False Claims Act/Qui Tam

This blog is about qui tam, a  lawsuit brought under the False Claims Act by a private plaintiff on behalf of the Federal or State Government (rather than by the Government itself). The False Claims Act was originally enacted by Congress in 1863, as a response to widespread abuses by government contractors against the Union Army during the Civil War. The qui tam provisions are now used widely and this blog is intended to keep readers up to date with all qui tam related news and to provide commentary when warranted.  This blog also contains an array of laws and regulations concerning qui tam set out in an easy to read format.

From the monthly archives:

August 2010

TWO “RIGHTS” PERMIT A WRONG?

by Nolan and Auerbach on August 13, 2010

Fraudsters have regularly argued that they could evade FCA liability by simply conjuring up a “reasonable” interpretation of a controlling regulation or contract. As the argument goes, it makes no difference that the fraudster knows that the interpretation is wrong. The courts have uniformly rejected this nonsensical argument . . . until two weeks ago.
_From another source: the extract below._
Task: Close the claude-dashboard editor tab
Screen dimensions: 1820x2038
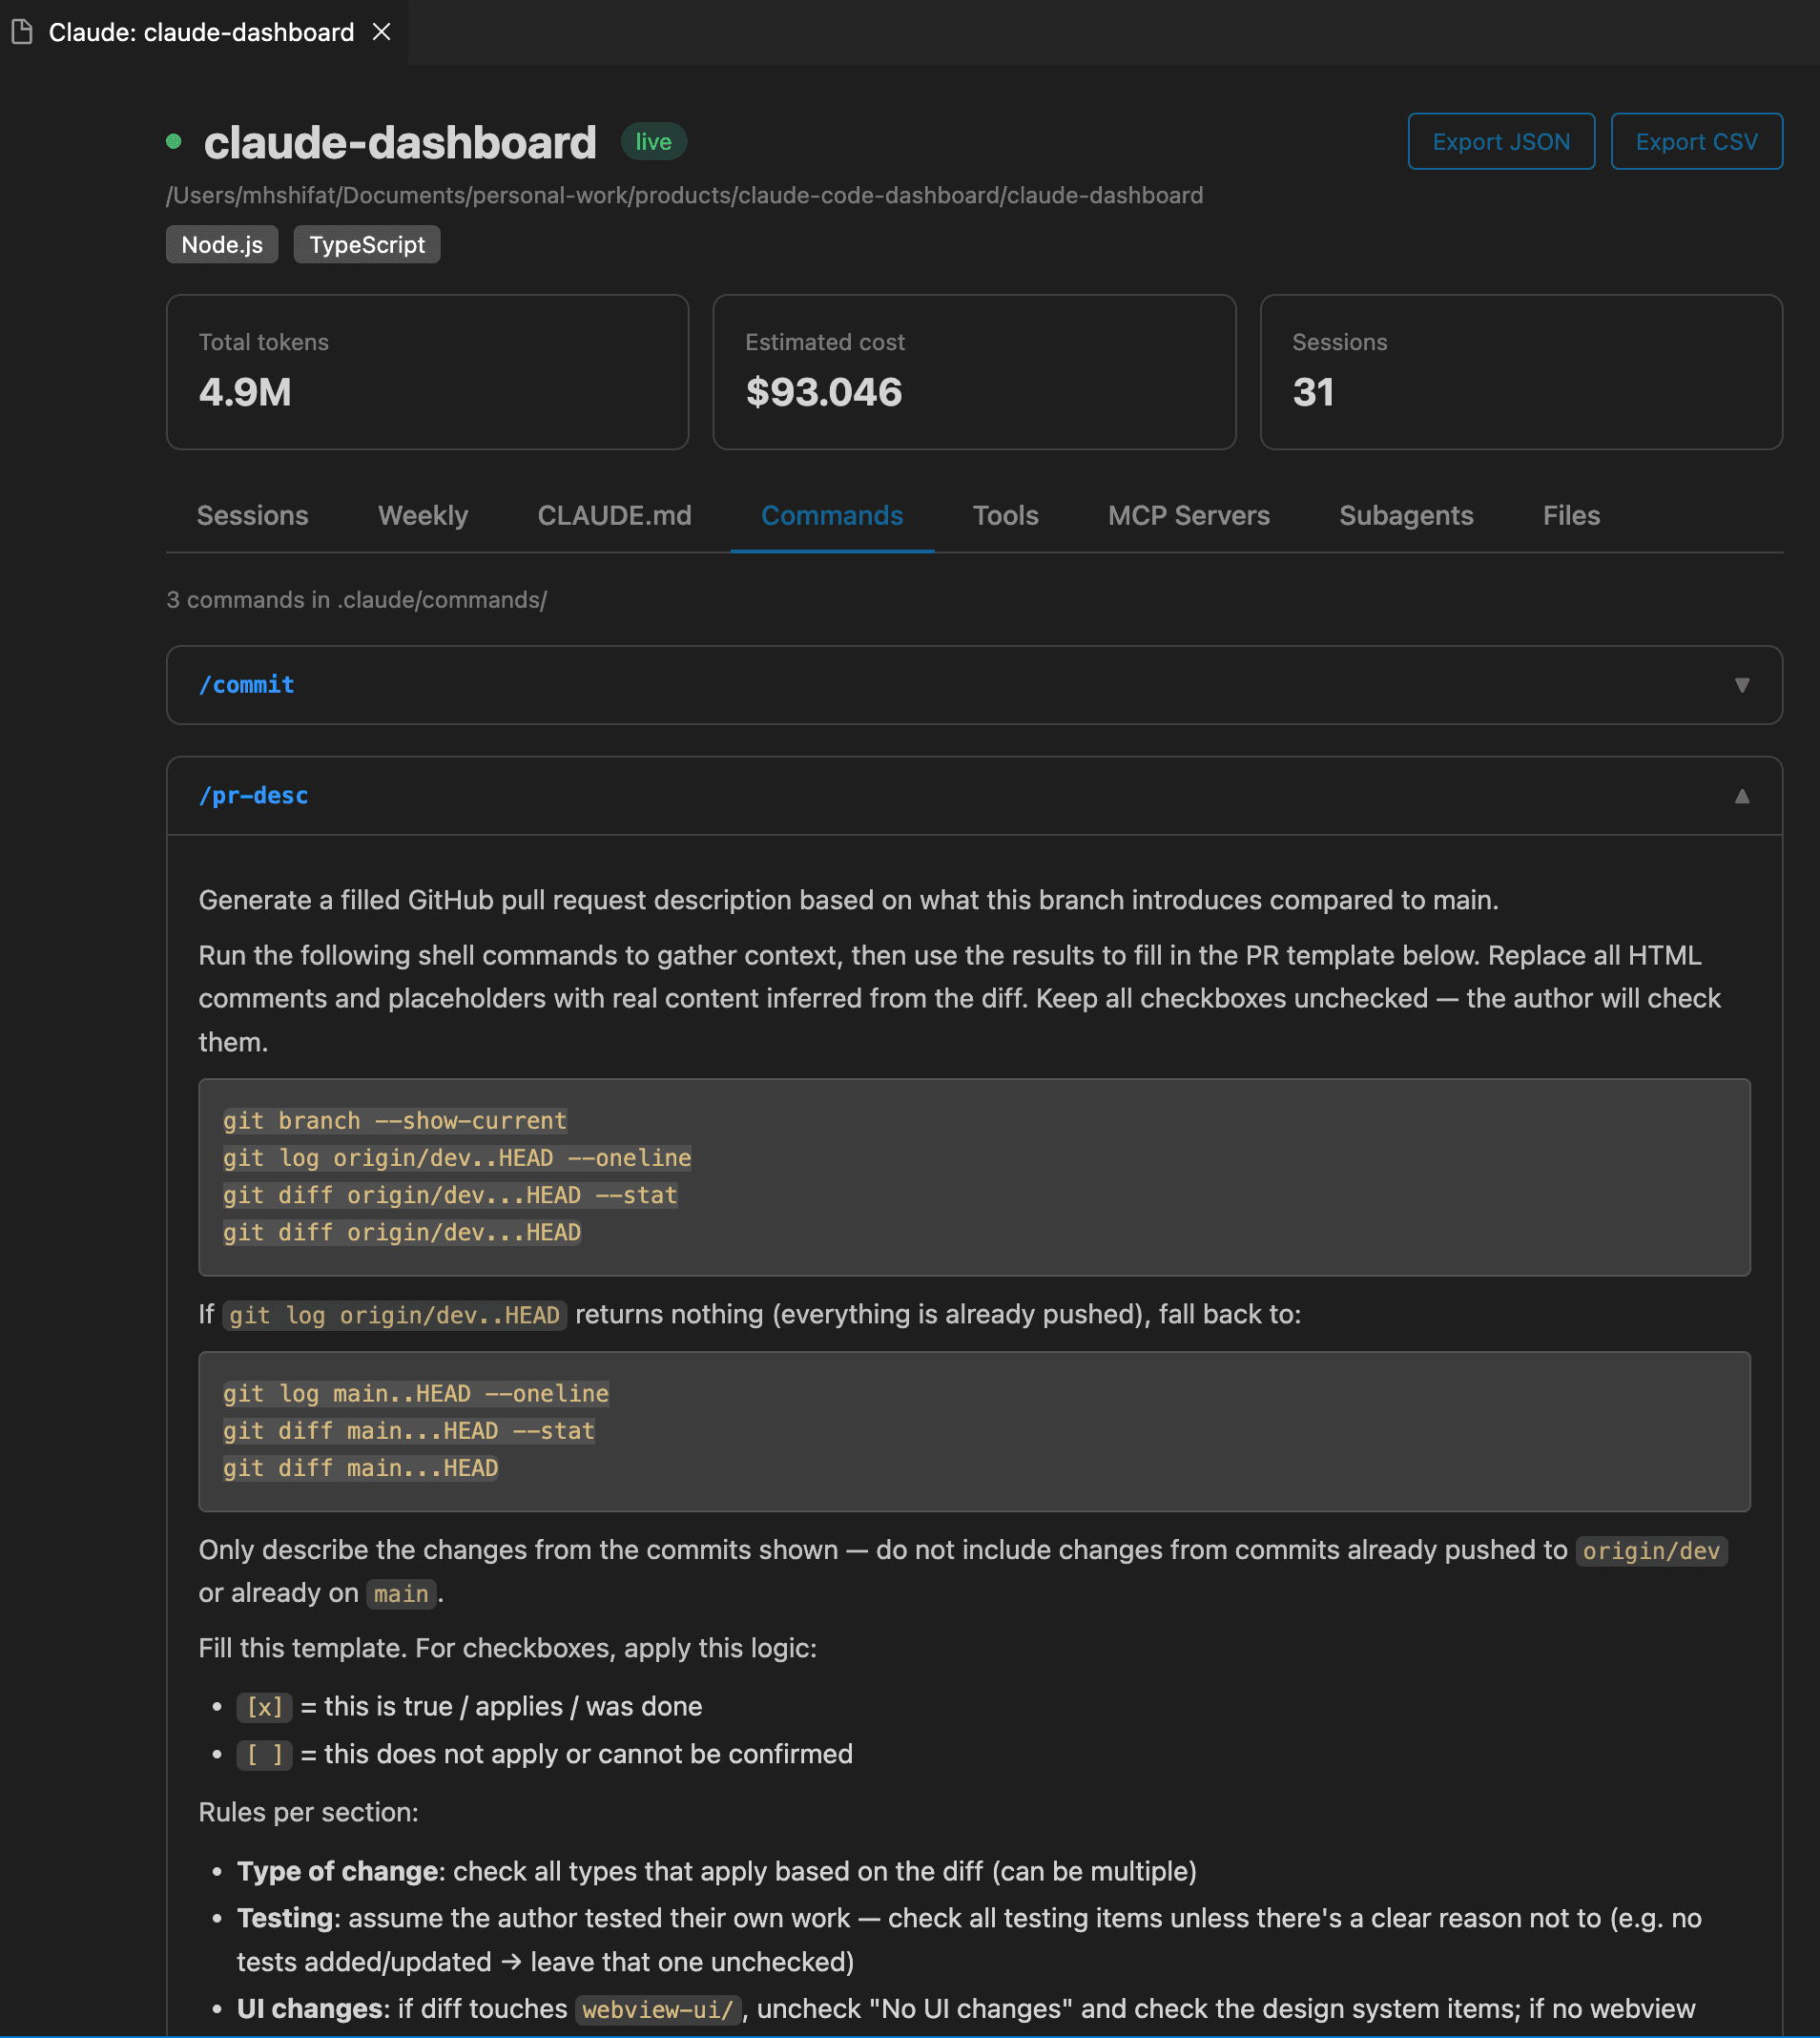Action: [381, 32]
In United States ex rel. Hixson v. Health Management Systems, 2010 WL 2977396 (8th Cir. July 30, 2010), the Eighth Circuit, affirming the dismissal of a qui tam action, held that FCA liability does not attach where there are two “right” ways to read an applicable regulation. Notably, the court’s decision hinges solely on the ambiguity of the regulation, with no consideration of the evidence demonstrating that the defendant knew, or should have known, the correct meaning of the law. In short, the court held that the ambiguity negated scienter as a matter of law.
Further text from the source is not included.